Так была поставлена грустная точка в самой, пожалуй, драматической истории самого драматического периода полярных исследований, со второй половины XIX по первые десятилетия XX века. Применительно к Антарктике существует даже полуофициальное титулование – «героический век антарктических исследований», с 1897-го по 1922-й, 16 экспедиций из 8 стран, включая маленькую Бельгию и экзотическую Японию, – но и на северной мерзлой маковке земного шара кипели страсти не менее предельные. Франклин и Крозье, Росс, Нансен, Пири, Амундсен, Шеклтон, Шарко, Жерлаш, Норденшёльд… На деле, любая из тех историй – жесточайшая драма, всегда готовая превратиться в трагедию, всякая экспедиция – балансирование на канате между героизмом и самоубийством, и список ли кораблей, на которых исследователи пробивались сквозь льды, поименный ли перечень самих исследователей, – сплошь и рядом читаются как мартиролог. «Падение в море», «общее истощение», «цинга», «сердечный приступ», «предположительно, провалился под лед», «пропал без вести». Даже искрометный галл Жан-Батист Шарко (сын знаменитого врача-психиатра Шарко, чьего имени общеизвестный душ), прошедший путь от дилетанта-энтузиаста до самого опытного мореплавателя-полярника Франции и в 1931-м заметивший не без рисовки: «Мой шестьдесят четвертый год я провел в «бочке» на ветру, но себя не насиловал», утонул в 36-м, когда его корабль «Pourquoi pas?» («Почему бы нет?») был разбит штормом у берегов Исландии. Даже несгибаемый везунчик Амундсен, открыватель разыскивавшегося веками Северо-Западного прохода, покоритель Южного полюса и первый человек, побывавший на обоих, погиб в 28-м, когда на гидросамолете кинулся выручать своего друга-врага Нобиле, попавшего в катастрофу с дирижаблем «Италия». Даже немногие счастливцы вроде Нансена или Пири, те, кого Арктика и Антарктика выпустили, позволили умереть на берегу, хранили на себе отметины их ледяных клыков. Любая из этих историй была драмой – просто так уж вышло, что в «полярной гонке» Амундсена и Скотта трагедия достигла высочайшего накала и штучного, Эсхил с Шекспиром позавидовали бы, сюжетного мастерства, заставив страдать живого триумфатора («Я пожертвовал бы славой, решительно всем, чтобы вернуть его к жизни!» – Амундсен о Скотте) и превратив мертвых неудачников в эталон героизма, британского – и всемирного.

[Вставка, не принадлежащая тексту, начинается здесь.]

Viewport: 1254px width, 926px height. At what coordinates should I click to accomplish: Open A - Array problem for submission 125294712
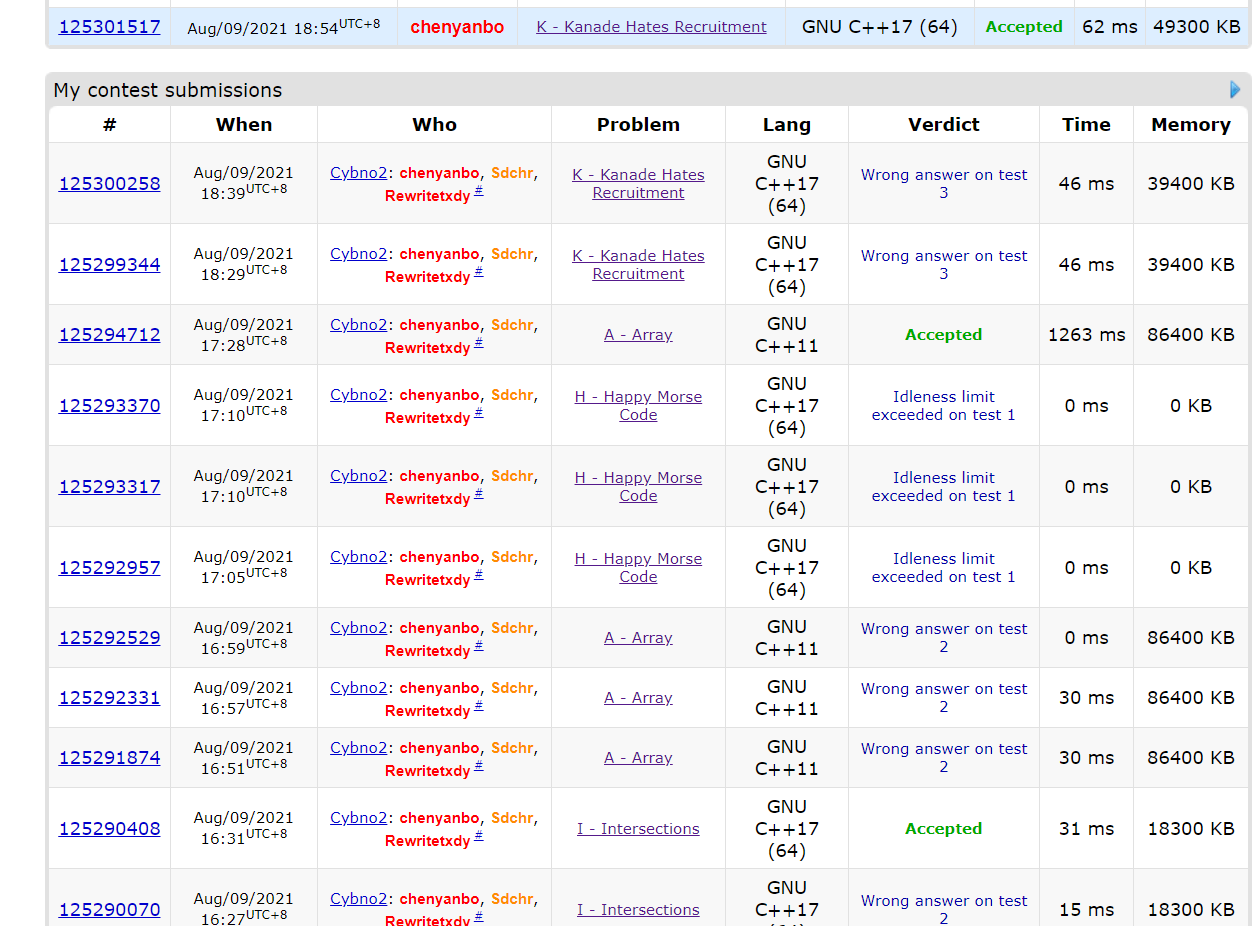[638, 335]
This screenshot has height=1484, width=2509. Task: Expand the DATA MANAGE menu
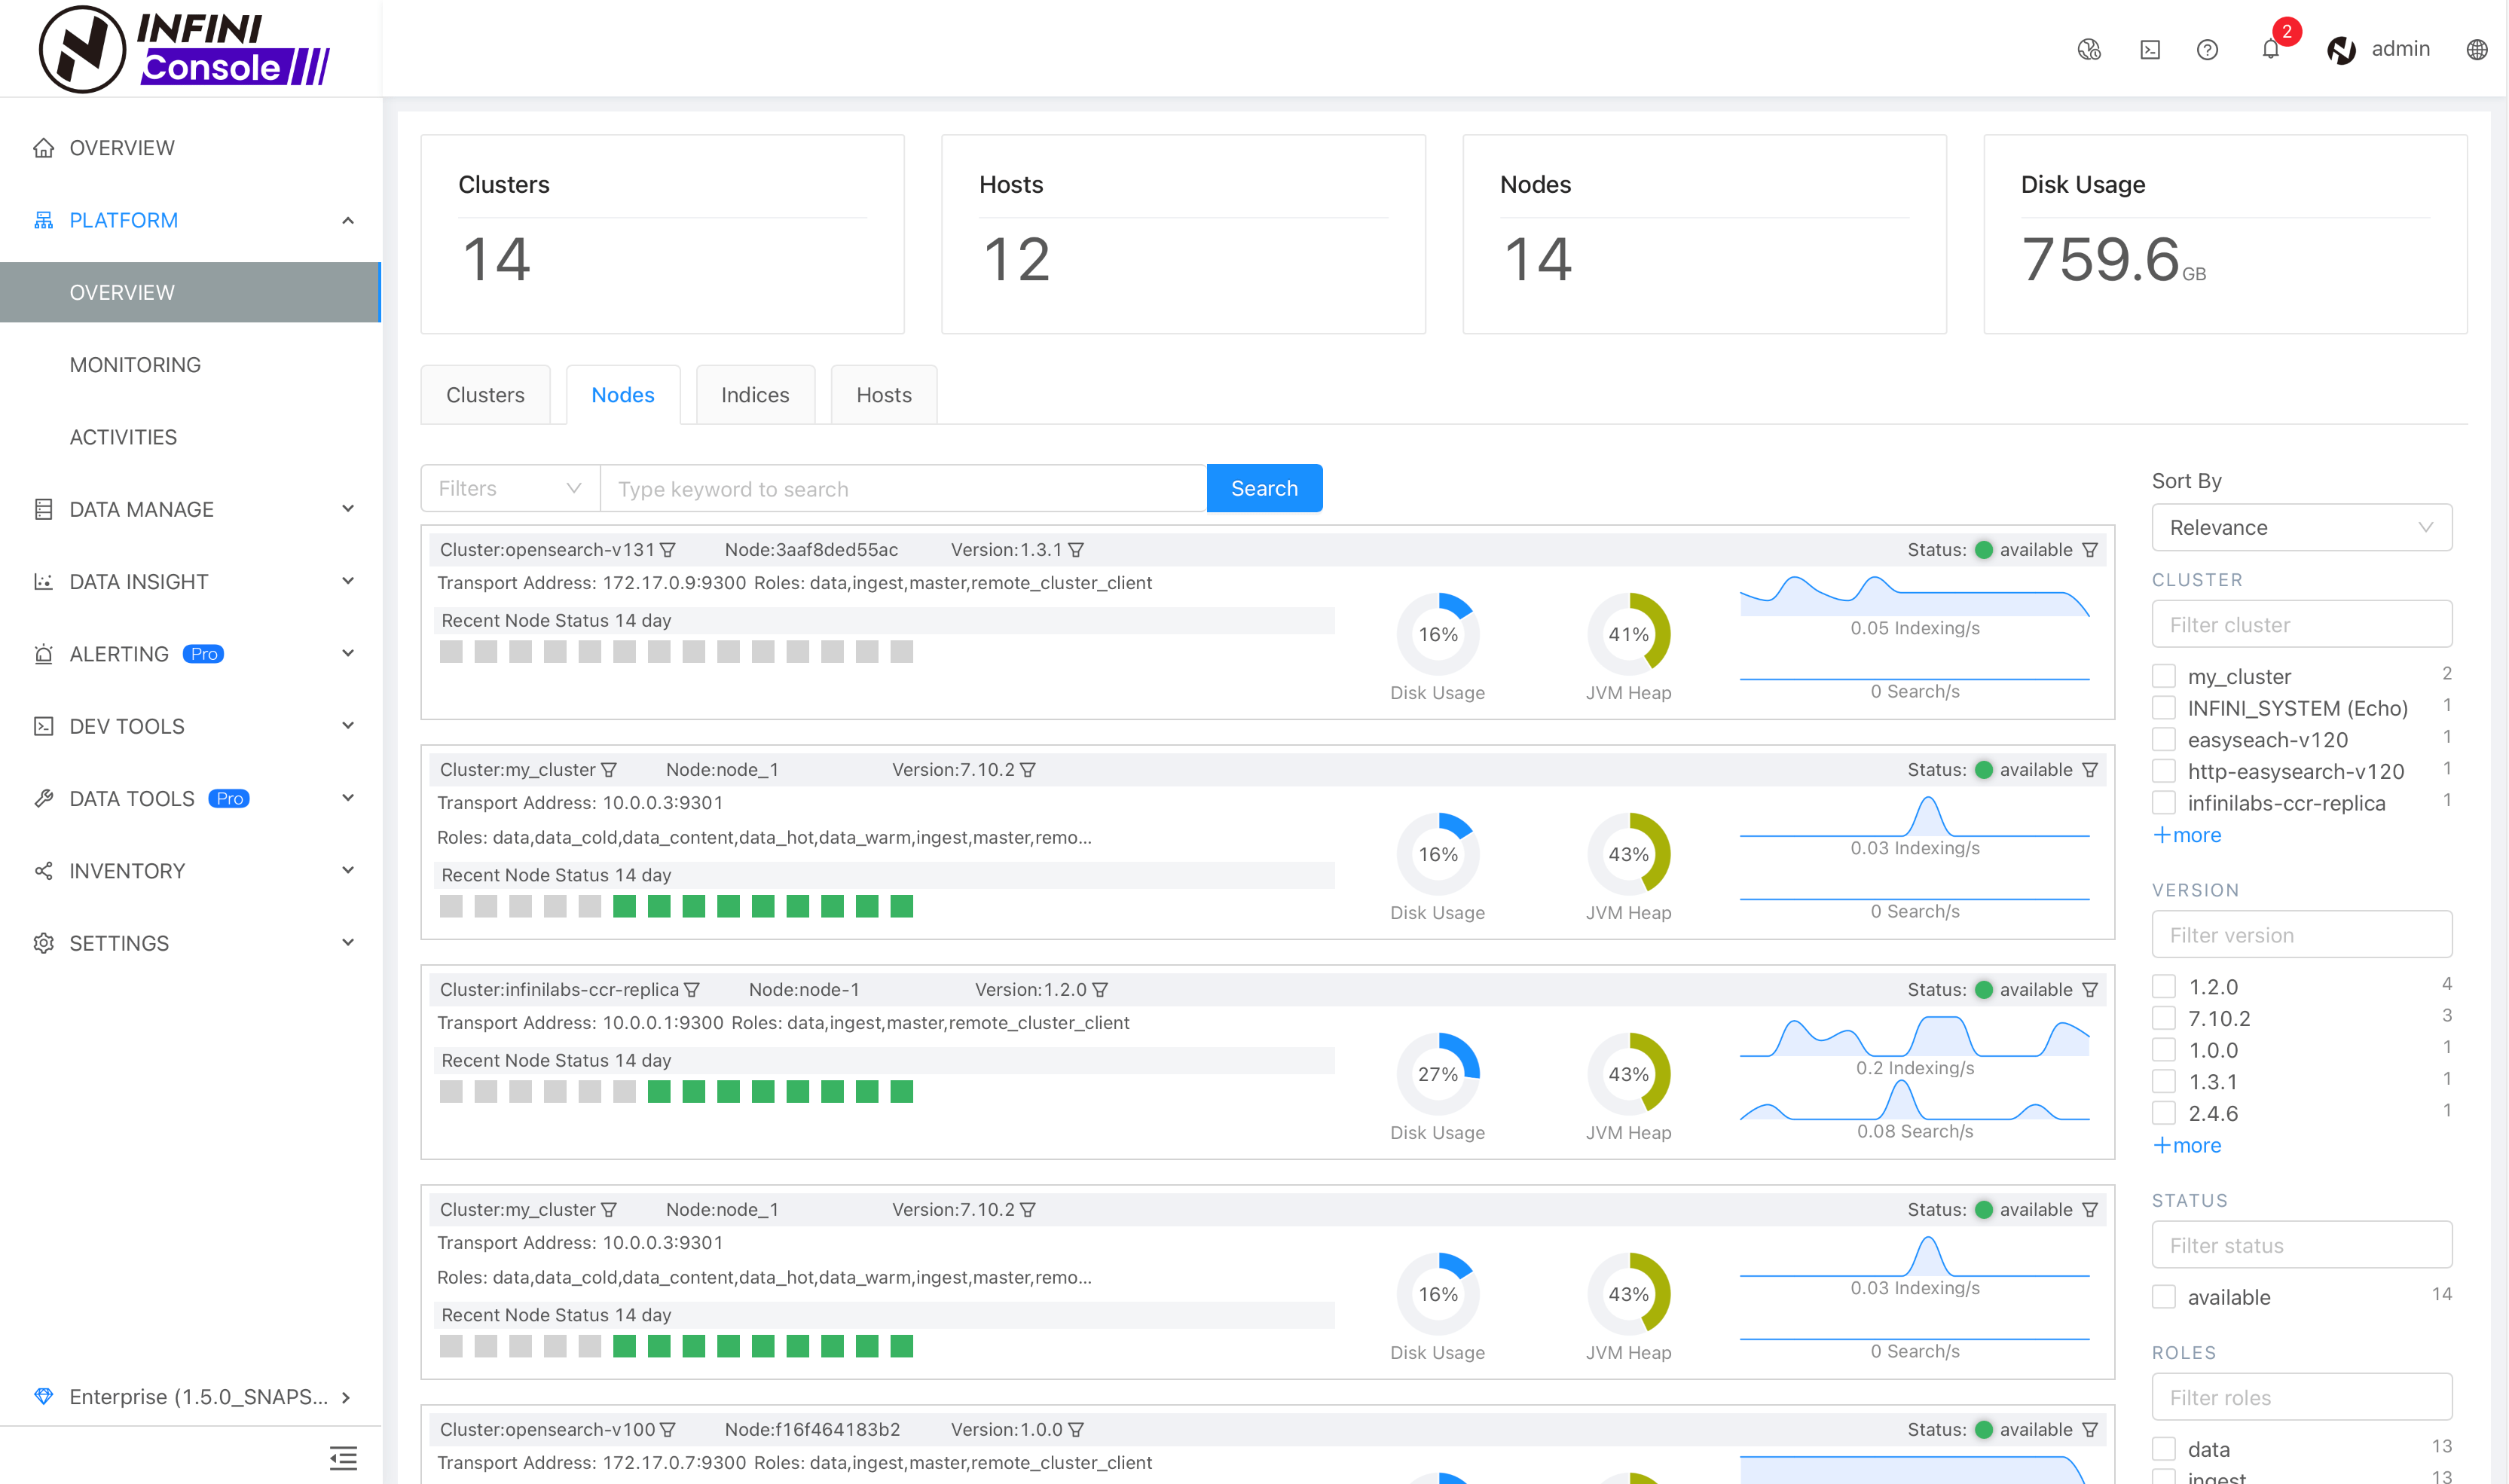(191, 509)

«Когда я думаю о Скотте, мне вспоминается странная история юноши, который свалился с ледника в Альпах и пропал без вести. Один из его спутников – ученый, который, как и все они, был тогда молод, – вычислил, что много лет спустя тело погибшего вновь появится в определенный день и в определенном месте. Когда этот день наступил, несколько свидетелей несчастья, успевших состариться, вернулись на ледник, чтобы проверить, исполнится ли предсказание. Тело погибшего действительно появилось. Мертвый остался столь же юн, как в тот день, когда покинул их. Так и Скотт со своими товарищами остается вечно молодым в огромной белой пустыне», – писал сэр Джеймс Барри, баронет, литератор и драматург.
Ракурс слегка болезненный – да и чего ждать от человека, сочинившего историю про Питера Пена? – но точный. Сегодня разглядываешь архив Герберта Понтинга, фотографа-летописца экспедиции на барке «Terra Nova», второй и последней антарктической эпопеи Скотта. Умиляешься черно-белым тюленям, пингвинам, экипировке полярников (мохнатые костюмы для экстремальных температур сделаны по эскимосским технологиям, для менее низких – перешиты из шерстяных одеял), сценкам чопорного и достойного быта в экспедиционном доме, отстроенном на мысе Эванса: «Мы создали для себя чрезвычайно привлекательное убежище, в стенах которого царит мир, спокойствие и комфорт», – писал в дневнике Скотт, и вот викторианские джентльмены, спортсмены и патриоты, слушают граммофон или располагаются на прочных двухъярусных койках. Впечатляешься пейзажами. И надолго застреваешь на лицах. Это удивительные лица. Однозначные и чистые, таких сейчас не делают. На этих лицах только воля и вера – в разной пропорции, но только они. Особенности тогдашней фотографии, неспособной передать нюансы мимики и мелкой моторики, делавшей любого человека более монументальным, чем на самом деле? Наше знание о том, что будет потом? Да, вероятно, – но не только. Все те мелкие противоречивые страсти, что борются в каждом и в итоге формируют мимический рельеф, в этих людях и впрямь подчинены одной-единственной большой страсти, сглажены и облагорожены ей. Страсть достижения Абсолюта. Недостижимая иными способами цельность.